Dewan Keamanan PBB juga menyerukan agar status quo bersejarah di situs-situs suci Yerusalem dijunjung tinggi dan tidak diubah. Mereka menekankan peran khusus Yordania dalam hal tersebut.
Akhir pekan lalu Uni Emirat Arab (UEA) mengatakan kepada Dewan Keamanan PBB bahwa mereka tidak akan menggelar pemungutan suara terkait rancangan resolusi yang menuntut Israel segera menghentikan sepenuhnya aktivitas permukiman di wilayah Palestina yang diduduki. Sebelumnya dilaporkan bahwa proses pemungutan suara atas rancangan resolusi tersebut diagendakan digelar Senin (20/2/2023).

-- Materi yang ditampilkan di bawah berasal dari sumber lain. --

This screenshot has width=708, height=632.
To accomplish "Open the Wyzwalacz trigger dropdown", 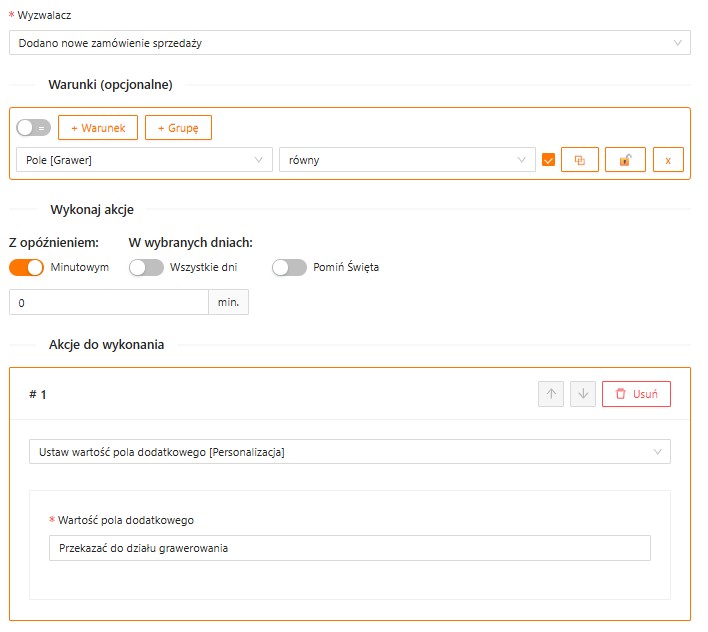I will click(x=349, y=42).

Dalam sebuah catatan yang dikirim kepada perwakilan semua negara anggota Dewan Keamanan PBB pada Ahad (19/2/2023), UEA mengungkapkan, saat ini mereka sekarang akan bekerja untuk menyusun pernyataan resmi atau dikenal sebagai presidential statement (PRST). Pernyataan tersebut harus disetujui Dewan Keamanan PBB yang beranggotakan 15 negara melalui konsensus.
“Mengingat pembicaraan positif antara para pihak, kami sekarang sedang bekerja mengerjakan draf PRST yang akan mendapatkan konsensus. Oleh karena itu, tidak akan ada pemungutan suara terkait rancangan resolusi pada Senin. Sebagian besar bahasa PRST akan diambil dari rancangan resolusi tersebut,” demikian bunyi catatan yang dikirim UEA.
Rancangan resolusi yang diajukan UEA hendak menegaskan kembali bahwa pendirian permukiman Israel di wilayah Palestina yang diduduki, termasuk Yerusalem Timur, tidak memiliki validitas hukum serta merupakan pelanggaran mencolok terhadap hukum internasional. Resolusi juga mengutuk semua upaya aneksasi, termasuk keputusan dan tindakan Israel mengenai permukiman.
Pada 12 Februari lalu, pemerintahan Perdana Menteri Israel Benjamin Netanyahu melegalkan sembilan permukiman liar yang dihuni warga Yahudi Israel di Tepi Barat. Daftar kesembilan permukiman tersebut yakni Avigayil, Beit Hogla, Givat Harel, Givat Arnon, Mitzpe Yehuda, Malachei Hashalom, Asahel, Sde Boaz, dan Shaccharit.
Keputusan Israel melegalkan kesembilan permukiman liar itu menuai kecaman luas, tidak hanya dari negara Arab, tapi juga Eropa dan Amerika Serikat (AS). Dalam sebuah pernyataan bersama yang dirilis 14 Februari lalu, Prancis, Jerman Italia, Inggris, dan AS mengkritik tajam keputusan Israel melegalkan sembilan permukiman liar di Tepi Barat.
“Kami sangat menentang tindakan sepihak yang hanya akan memperburuk ketegangan antara Israel dan Palestina serta merusak upaya mencapai solusi dua negara yang dinegosiasikan,” kata kelima negara dalam sebuah pernyataan bersama yang dirilis di Jerman.
Mereka menyatakan mendukung perdamaian komprehensif, adil, dan langgeng di Timur Tengah. “Yang harus dicapai melalui negosiasi langsung antara para pihak,” kata kelima negara tersebut.
Tiga negara Nordik, yakni Norwegia, Denmark, dan Finlandia turut menyampaikan penolakan atas langkah Israel. Luksemburg pun mengikuti langkah mereka menentang tindakan Israel.